Extracellular RNA as a molecular driver and therapeutic target in abdominal aortic aneurysms

Abdominal aortic aneurysms (AAAs) are characterized by chronic inflammation, matrix degradation and smooth muscle cell (SMC) loss, leading to vessel dilation and rupture, with no current pharmaceutical management options. Since recent studies have highlighted the role of extracellular (ex) nucleic acids in promoting inflammation and tissue damage in cardiovascular conditions, we aimed to characterize the contribution of exDNA and exRNA to AAA pathogenesis and evaluate their potential as therapeutic targets in established disease. Circulating exDNA was elevated in patients and mouse models, while plasma levels of exRNA were not associated with AAA development.

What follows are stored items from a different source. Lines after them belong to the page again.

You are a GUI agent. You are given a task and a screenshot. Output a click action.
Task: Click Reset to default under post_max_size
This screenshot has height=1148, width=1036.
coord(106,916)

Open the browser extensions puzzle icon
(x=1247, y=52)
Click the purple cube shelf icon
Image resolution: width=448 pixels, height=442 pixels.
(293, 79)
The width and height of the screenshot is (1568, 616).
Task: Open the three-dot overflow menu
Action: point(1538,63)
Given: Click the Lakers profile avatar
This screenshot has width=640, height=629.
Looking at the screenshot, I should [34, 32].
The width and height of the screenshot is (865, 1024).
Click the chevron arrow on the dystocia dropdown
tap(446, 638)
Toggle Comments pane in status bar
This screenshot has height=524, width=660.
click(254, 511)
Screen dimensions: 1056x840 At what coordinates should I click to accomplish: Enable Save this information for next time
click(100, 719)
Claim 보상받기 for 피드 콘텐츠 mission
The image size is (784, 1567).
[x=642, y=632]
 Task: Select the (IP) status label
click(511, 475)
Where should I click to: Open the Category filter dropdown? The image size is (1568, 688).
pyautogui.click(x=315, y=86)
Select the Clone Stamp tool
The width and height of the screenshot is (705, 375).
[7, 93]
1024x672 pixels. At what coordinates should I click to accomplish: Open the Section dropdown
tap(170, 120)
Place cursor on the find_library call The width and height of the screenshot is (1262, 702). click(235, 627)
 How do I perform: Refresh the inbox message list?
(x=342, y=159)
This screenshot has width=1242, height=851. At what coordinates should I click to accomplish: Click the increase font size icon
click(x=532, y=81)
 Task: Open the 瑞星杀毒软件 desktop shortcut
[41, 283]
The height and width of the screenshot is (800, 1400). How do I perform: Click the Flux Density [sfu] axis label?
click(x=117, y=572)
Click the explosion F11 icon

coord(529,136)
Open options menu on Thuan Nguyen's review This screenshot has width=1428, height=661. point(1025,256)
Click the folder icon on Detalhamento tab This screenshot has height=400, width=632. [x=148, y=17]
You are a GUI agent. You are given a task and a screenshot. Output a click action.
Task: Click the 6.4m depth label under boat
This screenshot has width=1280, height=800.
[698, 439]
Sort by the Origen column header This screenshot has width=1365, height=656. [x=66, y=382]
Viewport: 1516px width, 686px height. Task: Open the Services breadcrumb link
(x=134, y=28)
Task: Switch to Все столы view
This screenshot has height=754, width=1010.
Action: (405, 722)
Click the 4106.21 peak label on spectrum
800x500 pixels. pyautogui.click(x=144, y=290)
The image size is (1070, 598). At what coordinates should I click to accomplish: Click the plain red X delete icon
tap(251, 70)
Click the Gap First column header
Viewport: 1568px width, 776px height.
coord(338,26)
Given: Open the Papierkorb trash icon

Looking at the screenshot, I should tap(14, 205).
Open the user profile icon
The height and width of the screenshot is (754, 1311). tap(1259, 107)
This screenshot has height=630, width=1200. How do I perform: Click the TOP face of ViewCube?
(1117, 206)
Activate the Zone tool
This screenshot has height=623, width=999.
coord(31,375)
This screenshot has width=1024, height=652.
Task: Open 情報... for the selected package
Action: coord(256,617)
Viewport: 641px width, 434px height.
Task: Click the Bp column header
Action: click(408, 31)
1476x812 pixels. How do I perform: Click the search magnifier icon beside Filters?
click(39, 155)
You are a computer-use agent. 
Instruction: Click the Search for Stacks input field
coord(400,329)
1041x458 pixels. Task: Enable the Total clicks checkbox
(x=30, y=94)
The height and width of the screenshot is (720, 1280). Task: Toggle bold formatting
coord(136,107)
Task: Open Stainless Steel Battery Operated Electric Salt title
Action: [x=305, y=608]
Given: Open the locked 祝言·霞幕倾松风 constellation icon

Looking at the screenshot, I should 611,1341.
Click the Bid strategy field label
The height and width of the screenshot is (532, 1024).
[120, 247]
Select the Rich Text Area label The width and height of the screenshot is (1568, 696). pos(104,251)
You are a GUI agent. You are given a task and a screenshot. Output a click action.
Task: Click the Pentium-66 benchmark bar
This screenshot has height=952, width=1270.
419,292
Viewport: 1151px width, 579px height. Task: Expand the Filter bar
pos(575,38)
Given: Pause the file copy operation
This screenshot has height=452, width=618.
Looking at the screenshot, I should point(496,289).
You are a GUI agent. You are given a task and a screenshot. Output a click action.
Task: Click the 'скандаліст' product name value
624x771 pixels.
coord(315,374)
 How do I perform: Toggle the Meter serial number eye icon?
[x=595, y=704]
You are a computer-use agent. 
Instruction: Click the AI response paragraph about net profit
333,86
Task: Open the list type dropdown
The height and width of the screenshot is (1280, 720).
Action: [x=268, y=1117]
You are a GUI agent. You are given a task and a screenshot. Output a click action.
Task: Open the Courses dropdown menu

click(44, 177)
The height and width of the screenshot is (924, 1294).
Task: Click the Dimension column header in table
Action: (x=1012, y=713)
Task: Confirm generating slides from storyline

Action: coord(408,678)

When RNase A or DNase I was administered to mice with established disease, the targeted degradation of exRNA, but not exDNA, significantly attenuated aneurysm growth. The RNase A treatment produced systemic anti-inflammatory effects (reduced monocyte/granulocyte count) and showed the potential to improve local vascular conditions by preserving SMC integrity, reducing macrophage infiltration and protease expression. These effects were not observed in DNase I-treated animals. In conclusion, while circulating exDNA showed AAA biomarker potential, targeting exRNA by systemic RNase A treatment effectively mitigated aneurysm progression in established disease through pleiotropic modulation of inflammation and tissue remodeling, presenting a novel and promising therapeutic strategy.